O desabrochar da adolescência desde sempre é muito complicado para os que vivem essa fase, pois os conflitos internos somam-se as mais nebulosas incertezas no que diz respeito ao futuro; assim sendo, toda a instabilidade característica deste período pode ganhar contornos bem mais sinuosos do que possamos imaginar, ainda mais quando influências externas podem desestabilizar o convívio em família, causando medo, ressentimento e, principalmente, rupturas no indivíduo que muitas vezes são irreversíveis.
Nesse sentido de ruptura causada por fatores externos é que gira a trama contada em Hibisco Roxo (Chimamanda Ngozi Adichie, Companhia das Letras, 324 páginas) onde a protagonista e narradora da história, uma adolescente de apenas quinze anos chamada Kambili, de modo inocente por vezes mostra ao leitor como as influências da colonização branca na Nigéria são perceptíveis não só na economia e na sociedade, mas também no próprio âmbito familiar uma vez que sua família se vê envolta numa verdadeira tirania religiosa representada por Eugene, seu pai, um homem que oscila entre extremismo religioso, superproteção e espírito de solidariedade, que, inevitavelmente sufoca o convívio familiar de Kambili com a mãe_ uma mulher submissa e de voz quase sempre inaudível, o que mostra sua incapacidade de se impor como esposa e mulher diante dos excessos do marido_ e de seu irmão e também adolescente Jaja_ idolatrado pelo pai, mas que ao longo da trama é o único que cria coragem suficiente para desafiar Eugene, ainda que tal ato irremediavelmente lhe custe caro.
Somada a família da Kambile ainda há a família de sua tia, Ifeoma uma professora universitária viúva, mãe de três filhos, sendo dois adolescentes_ a jovem Amaka e seu irmão Obiora, ambos de espírito rebelde_ e o ainda pequeno Chima. Há ainda a presença do avô de Kamili, Papa-Nnukwu, ligado às antigas tradições pagãs da etnia Igbo e que devido sua postura tradicionalista é repudiado por Eugene, seu próprio filho.

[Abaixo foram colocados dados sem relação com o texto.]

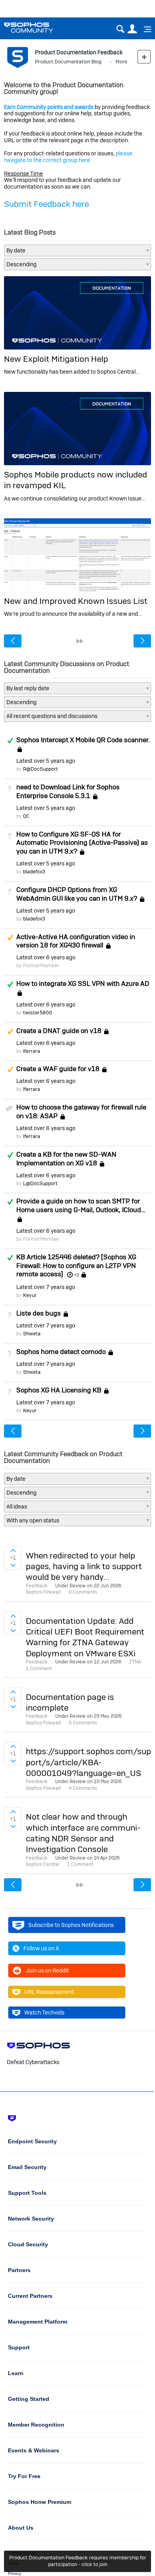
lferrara (31, 1051)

Em meio ao impasse religioso existente na família de Kambili,a jovem floresce para adolescência e para o amor após, juntamente com seu irmão, passar algumas semanas na casa de sua tia Ifeoma em Nsukka. É justamente num ambiente familiar diferente do seu, tido como claustrofóbico e engessado, que a adolescente_ além de ver de perto a realidade do povo Nigeriano assolado pela discrepância social em que a maior parte da população vive na miséria ou passando por provações extremas,desde a falta de luz e gás até a escassez de alimento_ conhece o padre Amadi com quem havia tido um contato muito breve numa missa algum tempo atrás. Assim, nesse despertar para o amor e, porque não para a própria vida além dos altos muros de sua casa de luxo na Nigéria, Kambili pode ser vista como os próprios hibiscos roxos que vislumbra em sua estadia na casa de Ifeoma e posteriormente no jardim de sua casa, afinal a adolescente é tão singular quanto os raros hibiscos de pétalas arroxeadas que também podem ser tidos como elemento metafórico dentro da narrativa uma vez que a rara flor pode ser encarada como a representação da Nigéria pós-colonial já que a planta é fruto da manipulação genética feita pelo homem (neste caso por uma amiga geneticista da tia de Kambili), ressaltando que seu desabrochar na casa da adolescente caracteriza a mudança na identidade da jovem e de seu irmão, tocados pela representação imperialista na figura do pai e nas raízes do povo igbo representados por sua tia e seu avô.
Desse modo, o poder da história criada por Chimamanda não só serve para entreter o leitor, mas para levá-lo a reflexão mostrando-lhe os traços dicotômicos na sociedade nigeriana uma vez que a crítica social embutida em Hibisco Roxo traz à tona a fragilidade existente nos aspectos políticos (decorrentes da colonização branca e sua perceptível influência na política local), religiosos (onde o poderio da Igreja Católica significa alto status social_ basta perceber como o próprio pai de Kambili beneficiou-se da educação católica britânica recebida para aculturar-se e consequentemente enriquecer e tão logo ser visto pelos demais como santo homem, muito embora os traços de sua religiosidade o caracterize como intolerante e até violento para com sua própria família) e sociais (onde a pobreza cria um clima de instabilidade em todo país levando a uma crescente onda de protestos) da Nigéria que  muito se assemelha aos contrastes encontrados em outras culturas ao redor do mundo.